--- DOCUMENT EXTRACT ---

But, national oppression of the Quebec nation means mainly the denial of their right of self-determination, political separation from the oppressor nation, English Canada. All Canadian workers must recognize Quebec’s right of self-determination. (In Struggle!, June 24, 1976, p. 3)
Now, if “national oppression” of Quebec is summed up in the denial of the right of self-determination, then why is “national oppression” of Native people not likewise summed up in the denial of their right to self-determination? And, if there is to be “one party at Canada’s scale”, can that party be built on a basis which does not recognize the right of the people of Native Canada to self-determination? Would In Struggle! unite with people in a Communist Party who denied the right of Quebec to self-determination? We further read that the members of the NDP are “so-called socialists” because they reject the right of Quebec to self-determination. (Ibid.) Are we supposed to join in one party with the “so-called socialists” of In Struggle! who deny the same right to Native people?
What must be brought out here is that In Struggle! has taken such a chauvinist position on the Native question that it does not even think it important to defend this position. They merely state it as if it were obvious and a given. That practice is a good summary not only of their chauvinism but also of their general right-opportunism and their simple arrogance. Right-opportunism, because it is right-opportunism which holds the role of Marxist-Leninist theory in contempt and finds it “intellectualism” to engage in serious debate over political line, putting it back-seat to the immediate narrow demands of a divided working class. Are they after cheap popularity? And arrogance, to think that it is their right to put forward a position to the proletariat on this controversial subject without the smallest attempt to defend it. They are In Struggle!, after all. Why should they have to defend their politics?
In Struggle! takes the clear position that Canada is an imperialist country – although, unlike the League, they are clear that the Canadian bourgeoisie colludes with American imperialism in the exploitation of Canada. But here again, like the League, In Struggle! does not take the role of science seriously enough to pursue the immediate strategic implications of this position. If Canada is imperialist, where is its primary resource area? And what does that mean in the strategy to undermine Canadian imperialism and intensify the contradictions between the proletariat and the bourgeoisie? Here again is a consequence of their Economism, which is reluctant to admit that Third World struggles undermine imperialism because it is reluctant to come to terms with the fact that the proletariat may fundamentally gain from circumstances which may threaten its living standard under capitalism!

---

Reproduce verbatim everything in the passage on In Struggle! from "In Struggle! takes" down to "standard under capitalism!".

--- ENTRIES PROVIDED ---

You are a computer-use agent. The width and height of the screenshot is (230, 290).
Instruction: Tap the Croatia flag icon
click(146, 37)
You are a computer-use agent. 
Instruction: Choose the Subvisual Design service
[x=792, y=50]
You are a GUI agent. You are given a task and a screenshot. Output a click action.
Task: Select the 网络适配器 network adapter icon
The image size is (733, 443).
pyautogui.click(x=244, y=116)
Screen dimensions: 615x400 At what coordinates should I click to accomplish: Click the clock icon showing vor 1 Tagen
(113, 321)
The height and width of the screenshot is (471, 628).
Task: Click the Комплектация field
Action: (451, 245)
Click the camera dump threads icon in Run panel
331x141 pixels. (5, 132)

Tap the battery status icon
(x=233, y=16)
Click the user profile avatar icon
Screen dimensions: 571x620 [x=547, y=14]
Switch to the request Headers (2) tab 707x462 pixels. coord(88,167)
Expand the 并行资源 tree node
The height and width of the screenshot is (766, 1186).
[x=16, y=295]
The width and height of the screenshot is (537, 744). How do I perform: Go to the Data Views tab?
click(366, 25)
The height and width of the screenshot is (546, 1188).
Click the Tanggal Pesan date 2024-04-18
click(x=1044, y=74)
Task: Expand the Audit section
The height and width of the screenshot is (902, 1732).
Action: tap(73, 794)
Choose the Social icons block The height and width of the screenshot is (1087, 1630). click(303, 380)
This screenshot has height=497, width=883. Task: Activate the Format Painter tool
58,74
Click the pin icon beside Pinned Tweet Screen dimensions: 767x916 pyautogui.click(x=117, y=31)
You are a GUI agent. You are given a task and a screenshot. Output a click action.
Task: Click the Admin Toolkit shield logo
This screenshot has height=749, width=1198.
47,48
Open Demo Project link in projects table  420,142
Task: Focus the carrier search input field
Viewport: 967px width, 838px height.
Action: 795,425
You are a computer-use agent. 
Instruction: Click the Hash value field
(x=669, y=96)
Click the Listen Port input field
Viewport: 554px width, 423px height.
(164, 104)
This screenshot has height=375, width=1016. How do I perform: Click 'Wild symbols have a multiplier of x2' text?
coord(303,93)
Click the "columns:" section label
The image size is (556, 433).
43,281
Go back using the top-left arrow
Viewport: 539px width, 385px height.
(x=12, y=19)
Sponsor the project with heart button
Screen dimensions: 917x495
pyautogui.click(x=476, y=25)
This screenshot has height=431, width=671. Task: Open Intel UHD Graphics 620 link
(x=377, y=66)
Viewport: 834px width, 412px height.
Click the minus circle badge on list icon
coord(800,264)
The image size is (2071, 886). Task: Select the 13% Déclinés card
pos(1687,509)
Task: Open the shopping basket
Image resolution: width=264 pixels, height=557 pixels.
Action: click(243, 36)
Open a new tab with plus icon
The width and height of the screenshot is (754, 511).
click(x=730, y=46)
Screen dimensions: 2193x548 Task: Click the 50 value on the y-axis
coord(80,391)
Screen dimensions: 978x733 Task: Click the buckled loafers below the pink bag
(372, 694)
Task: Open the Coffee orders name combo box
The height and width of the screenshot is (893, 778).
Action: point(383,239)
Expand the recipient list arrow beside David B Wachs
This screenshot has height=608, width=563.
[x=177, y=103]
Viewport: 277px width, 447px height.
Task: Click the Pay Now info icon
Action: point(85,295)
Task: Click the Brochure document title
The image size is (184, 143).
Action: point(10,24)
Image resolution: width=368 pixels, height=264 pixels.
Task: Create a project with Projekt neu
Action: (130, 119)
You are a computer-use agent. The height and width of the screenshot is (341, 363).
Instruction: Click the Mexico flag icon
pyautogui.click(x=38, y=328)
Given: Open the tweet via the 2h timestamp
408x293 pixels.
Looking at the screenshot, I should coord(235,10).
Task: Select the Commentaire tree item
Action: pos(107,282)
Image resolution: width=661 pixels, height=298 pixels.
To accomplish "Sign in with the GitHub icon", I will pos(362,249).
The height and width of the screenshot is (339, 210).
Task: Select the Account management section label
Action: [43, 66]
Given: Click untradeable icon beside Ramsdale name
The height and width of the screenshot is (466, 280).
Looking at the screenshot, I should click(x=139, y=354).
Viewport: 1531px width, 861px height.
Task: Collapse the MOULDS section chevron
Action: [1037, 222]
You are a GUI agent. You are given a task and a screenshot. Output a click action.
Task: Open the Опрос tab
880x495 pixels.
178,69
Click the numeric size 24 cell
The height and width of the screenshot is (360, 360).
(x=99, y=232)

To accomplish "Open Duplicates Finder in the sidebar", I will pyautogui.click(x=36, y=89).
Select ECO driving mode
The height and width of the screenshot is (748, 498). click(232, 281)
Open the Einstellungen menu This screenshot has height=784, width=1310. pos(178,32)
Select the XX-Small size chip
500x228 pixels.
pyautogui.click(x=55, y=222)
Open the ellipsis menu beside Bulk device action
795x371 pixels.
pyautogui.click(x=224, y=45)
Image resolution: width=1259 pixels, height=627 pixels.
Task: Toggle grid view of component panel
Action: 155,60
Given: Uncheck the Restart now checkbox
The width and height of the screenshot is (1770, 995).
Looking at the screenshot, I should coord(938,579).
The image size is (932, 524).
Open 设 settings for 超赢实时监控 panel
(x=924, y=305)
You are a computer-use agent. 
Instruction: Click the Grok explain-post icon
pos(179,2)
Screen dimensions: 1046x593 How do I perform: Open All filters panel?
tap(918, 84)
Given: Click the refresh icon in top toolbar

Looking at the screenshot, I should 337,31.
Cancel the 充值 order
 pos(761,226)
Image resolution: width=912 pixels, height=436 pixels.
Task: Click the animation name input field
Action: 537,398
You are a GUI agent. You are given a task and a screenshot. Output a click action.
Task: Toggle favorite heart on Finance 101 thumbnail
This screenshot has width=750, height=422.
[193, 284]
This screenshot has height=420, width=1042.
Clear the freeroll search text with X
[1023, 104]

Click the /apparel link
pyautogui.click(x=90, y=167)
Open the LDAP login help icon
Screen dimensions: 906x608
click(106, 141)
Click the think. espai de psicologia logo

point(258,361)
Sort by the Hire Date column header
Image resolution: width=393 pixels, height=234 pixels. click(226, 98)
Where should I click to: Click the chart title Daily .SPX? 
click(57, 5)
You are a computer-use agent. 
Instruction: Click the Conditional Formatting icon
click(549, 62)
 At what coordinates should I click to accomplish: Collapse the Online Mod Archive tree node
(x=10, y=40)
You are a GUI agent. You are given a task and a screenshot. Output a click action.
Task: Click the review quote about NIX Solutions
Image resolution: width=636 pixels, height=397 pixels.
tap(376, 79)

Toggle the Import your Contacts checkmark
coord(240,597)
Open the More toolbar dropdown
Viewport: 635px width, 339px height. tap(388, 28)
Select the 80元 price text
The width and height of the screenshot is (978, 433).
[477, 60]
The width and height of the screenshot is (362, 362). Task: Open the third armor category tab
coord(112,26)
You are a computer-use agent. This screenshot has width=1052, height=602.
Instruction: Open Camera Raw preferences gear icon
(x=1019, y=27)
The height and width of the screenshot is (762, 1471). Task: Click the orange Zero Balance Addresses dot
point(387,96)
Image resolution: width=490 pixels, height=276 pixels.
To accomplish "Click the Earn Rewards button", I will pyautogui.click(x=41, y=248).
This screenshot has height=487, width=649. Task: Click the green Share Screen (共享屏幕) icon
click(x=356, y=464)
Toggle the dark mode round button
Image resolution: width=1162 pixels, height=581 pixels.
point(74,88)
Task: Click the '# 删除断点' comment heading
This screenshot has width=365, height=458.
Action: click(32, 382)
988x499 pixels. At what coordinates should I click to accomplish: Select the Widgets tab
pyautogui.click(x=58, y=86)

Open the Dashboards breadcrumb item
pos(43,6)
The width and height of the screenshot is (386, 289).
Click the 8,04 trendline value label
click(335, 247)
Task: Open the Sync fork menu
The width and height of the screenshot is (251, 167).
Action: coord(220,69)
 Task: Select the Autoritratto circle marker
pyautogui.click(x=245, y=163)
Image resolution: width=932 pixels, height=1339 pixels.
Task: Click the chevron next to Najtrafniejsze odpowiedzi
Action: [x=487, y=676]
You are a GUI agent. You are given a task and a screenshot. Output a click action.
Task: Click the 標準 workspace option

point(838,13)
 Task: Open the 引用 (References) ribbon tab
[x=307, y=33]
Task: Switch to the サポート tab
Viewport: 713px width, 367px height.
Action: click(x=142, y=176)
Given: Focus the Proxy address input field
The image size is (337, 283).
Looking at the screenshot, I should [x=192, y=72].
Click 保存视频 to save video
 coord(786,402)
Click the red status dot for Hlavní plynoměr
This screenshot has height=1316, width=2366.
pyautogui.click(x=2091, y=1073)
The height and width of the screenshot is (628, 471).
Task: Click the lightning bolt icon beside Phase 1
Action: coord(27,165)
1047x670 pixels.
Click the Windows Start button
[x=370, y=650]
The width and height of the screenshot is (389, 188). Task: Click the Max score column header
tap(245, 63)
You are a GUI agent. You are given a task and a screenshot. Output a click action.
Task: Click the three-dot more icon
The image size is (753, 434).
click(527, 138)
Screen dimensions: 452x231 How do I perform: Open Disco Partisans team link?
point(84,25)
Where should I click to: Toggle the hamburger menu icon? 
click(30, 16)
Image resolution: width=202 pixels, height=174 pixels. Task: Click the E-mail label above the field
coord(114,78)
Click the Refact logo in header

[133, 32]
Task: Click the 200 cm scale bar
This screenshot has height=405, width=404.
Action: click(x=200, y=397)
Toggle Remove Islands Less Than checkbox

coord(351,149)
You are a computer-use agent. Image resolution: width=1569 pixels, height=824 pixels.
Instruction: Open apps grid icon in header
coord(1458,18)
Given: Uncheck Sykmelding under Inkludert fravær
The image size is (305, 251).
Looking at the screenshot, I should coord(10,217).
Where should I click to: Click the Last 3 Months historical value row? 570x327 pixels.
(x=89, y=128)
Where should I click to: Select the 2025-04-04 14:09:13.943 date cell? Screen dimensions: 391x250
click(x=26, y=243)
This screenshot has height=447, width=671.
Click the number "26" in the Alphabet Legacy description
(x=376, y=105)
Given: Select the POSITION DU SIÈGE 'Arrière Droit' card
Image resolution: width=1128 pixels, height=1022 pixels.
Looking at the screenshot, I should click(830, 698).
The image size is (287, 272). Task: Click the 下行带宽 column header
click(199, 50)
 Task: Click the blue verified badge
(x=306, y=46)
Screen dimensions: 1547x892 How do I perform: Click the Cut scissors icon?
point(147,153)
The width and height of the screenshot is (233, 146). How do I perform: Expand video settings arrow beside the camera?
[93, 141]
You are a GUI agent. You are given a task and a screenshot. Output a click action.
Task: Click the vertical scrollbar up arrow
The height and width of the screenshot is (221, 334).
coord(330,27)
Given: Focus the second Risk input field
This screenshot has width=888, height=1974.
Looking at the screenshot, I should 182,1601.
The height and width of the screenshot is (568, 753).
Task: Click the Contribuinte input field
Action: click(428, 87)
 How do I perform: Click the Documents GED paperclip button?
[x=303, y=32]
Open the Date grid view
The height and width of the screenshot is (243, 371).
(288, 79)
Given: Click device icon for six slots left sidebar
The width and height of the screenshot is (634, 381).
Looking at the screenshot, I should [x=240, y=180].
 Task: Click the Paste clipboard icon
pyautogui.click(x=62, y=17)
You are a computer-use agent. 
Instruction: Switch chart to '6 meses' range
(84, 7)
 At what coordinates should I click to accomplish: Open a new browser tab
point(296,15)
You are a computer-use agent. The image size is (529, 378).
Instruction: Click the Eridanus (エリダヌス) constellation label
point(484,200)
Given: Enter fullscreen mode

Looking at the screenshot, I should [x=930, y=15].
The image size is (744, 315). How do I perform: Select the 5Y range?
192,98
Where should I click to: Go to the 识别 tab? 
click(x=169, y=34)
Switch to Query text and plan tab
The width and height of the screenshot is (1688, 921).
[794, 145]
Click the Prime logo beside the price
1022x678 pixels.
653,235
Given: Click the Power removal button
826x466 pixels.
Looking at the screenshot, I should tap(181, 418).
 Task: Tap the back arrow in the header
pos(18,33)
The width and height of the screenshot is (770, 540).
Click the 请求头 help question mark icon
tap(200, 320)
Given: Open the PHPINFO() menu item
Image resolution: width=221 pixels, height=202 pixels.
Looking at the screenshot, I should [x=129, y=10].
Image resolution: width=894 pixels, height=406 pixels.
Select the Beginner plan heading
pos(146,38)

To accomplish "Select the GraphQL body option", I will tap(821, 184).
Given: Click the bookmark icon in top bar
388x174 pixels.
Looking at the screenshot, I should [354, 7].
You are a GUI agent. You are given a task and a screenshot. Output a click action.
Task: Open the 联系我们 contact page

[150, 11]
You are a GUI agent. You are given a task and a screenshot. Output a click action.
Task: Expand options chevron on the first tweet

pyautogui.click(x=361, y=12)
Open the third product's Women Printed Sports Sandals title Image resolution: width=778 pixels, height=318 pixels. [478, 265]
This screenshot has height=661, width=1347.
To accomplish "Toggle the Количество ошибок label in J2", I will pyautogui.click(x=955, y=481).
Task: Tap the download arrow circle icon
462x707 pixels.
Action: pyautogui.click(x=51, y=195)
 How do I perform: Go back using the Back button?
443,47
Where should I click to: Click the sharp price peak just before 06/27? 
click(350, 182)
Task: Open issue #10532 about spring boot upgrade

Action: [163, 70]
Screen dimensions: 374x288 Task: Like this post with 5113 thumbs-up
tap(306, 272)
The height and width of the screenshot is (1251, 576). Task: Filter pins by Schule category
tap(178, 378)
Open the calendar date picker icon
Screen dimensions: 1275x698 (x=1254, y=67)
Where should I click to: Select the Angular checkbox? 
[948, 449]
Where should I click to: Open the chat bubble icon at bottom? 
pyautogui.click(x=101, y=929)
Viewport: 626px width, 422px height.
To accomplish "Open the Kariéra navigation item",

---

▶ EXERCISE RESPONSE:
In Struggle! takes the clear position that Canada is an imperialist country – although, unlike the League, they are clear that the Canadian bourgeoisie colludes with American imperialism in the exploitation of Canada. But here again, like the League, In Struggle! does not take the role of science seriously enough to pursue the immediate strategic implications of this position. If Canada is imperialist, where is its primary resource area? And what does that mean in the strategy to undermine Canadian imperialism and intensify the contradictions between the proletariat and the bourgeoisie? Here again is a consequence of their Economism, which is reluctant to admit that Third World struggles undermine imperialism because it is reluctant to come to terms with the fact that the proletariat may fundamentally gain from circumstances which may threaten its living standard under capitalism!